What to produce:
Can you rewrite the records between the lines holding "Given: Click the Open folder toolbar icon" and "pos(435,95)", inclusive, as a two-column CSV with the headers instruction and response, giving one row per record, wrapping each field in quotes, and replacing line breaks with spaces?

Information given:
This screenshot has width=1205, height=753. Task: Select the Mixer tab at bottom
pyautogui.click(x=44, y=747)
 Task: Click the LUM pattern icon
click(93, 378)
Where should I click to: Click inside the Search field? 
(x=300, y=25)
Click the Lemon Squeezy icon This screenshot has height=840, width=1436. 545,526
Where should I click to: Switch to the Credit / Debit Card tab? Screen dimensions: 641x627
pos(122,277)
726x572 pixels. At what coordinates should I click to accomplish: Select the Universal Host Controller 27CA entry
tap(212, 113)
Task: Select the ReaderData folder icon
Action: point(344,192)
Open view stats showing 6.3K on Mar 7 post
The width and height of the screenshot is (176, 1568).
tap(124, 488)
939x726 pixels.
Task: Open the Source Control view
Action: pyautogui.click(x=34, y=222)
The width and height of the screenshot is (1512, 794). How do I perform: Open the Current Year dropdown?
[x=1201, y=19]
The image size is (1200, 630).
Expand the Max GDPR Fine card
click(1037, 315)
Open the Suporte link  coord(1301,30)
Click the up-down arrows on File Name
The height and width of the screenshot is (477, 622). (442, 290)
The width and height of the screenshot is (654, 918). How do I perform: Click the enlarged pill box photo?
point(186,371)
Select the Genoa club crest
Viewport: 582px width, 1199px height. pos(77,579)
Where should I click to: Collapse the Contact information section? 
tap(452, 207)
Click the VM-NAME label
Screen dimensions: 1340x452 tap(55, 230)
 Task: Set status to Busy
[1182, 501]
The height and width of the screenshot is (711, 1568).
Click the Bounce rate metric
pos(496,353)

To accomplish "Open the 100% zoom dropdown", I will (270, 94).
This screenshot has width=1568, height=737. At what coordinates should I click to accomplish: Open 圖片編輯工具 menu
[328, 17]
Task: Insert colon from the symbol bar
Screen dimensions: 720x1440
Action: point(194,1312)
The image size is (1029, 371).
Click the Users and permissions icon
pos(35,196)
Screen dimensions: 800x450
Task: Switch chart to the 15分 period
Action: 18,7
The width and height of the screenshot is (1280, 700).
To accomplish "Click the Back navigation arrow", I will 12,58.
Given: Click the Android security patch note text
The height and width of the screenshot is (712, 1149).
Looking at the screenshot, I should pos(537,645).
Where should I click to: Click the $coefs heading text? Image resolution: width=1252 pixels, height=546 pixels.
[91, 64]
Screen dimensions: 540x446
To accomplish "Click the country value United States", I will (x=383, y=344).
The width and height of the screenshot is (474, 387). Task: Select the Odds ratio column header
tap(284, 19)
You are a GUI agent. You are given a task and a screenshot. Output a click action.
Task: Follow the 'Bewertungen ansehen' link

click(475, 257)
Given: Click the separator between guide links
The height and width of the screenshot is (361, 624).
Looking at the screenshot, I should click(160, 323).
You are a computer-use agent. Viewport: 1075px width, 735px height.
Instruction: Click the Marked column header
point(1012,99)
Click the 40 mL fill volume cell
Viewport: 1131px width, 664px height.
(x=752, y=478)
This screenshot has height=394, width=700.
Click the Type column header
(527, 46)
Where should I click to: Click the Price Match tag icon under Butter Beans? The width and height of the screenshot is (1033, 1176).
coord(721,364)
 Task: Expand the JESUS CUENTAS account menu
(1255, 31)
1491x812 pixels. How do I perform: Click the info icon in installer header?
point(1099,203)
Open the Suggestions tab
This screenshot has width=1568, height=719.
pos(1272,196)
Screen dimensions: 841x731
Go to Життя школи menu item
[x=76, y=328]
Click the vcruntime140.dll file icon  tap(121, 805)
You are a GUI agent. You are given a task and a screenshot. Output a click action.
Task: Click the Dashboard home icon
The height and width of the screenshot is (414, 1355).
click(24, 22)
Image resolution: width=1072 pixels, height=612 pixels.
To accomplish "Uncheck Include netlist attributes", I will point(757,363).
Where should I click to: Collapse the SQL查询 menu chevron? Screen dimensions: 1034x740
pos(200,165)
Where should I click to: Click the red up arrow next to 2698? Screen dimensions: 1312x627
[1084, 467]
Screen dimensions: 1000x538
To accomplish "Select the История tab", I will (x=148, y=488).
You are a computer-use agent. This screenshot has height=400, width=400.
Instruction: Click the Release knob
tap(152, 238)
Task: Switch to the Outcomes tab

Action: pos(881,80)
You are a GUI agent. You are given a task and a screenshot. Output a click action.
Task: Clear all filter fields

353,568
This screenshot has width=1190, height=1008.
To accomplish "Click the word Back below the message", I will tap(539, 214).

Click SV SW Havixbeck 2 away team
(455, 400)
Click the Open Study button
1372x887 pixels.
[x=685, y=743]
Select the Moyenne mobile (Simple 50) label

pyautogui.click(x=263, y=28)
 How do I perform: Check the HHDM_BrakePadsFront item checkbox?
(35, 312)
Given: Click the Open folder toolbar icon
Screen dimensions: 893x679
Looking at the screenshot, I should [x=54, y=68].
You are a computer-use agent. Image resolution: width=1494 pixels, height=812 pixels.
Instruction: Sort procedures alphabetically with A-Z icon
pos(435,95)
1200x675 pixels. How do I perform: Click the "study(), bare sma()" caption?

Response for this exercise:
instruction,response
"Given: Click the Open folder toolbar icon Screen dimensions: 893x679","Looking at the screenshot, I should [x=54, y=68]."
"You are a computer-use agent. Image resolution: width=1494 pixels, height=812 pixels. Instruction: Sort procedures alphabetically with A-Z icon","pos(435,95)"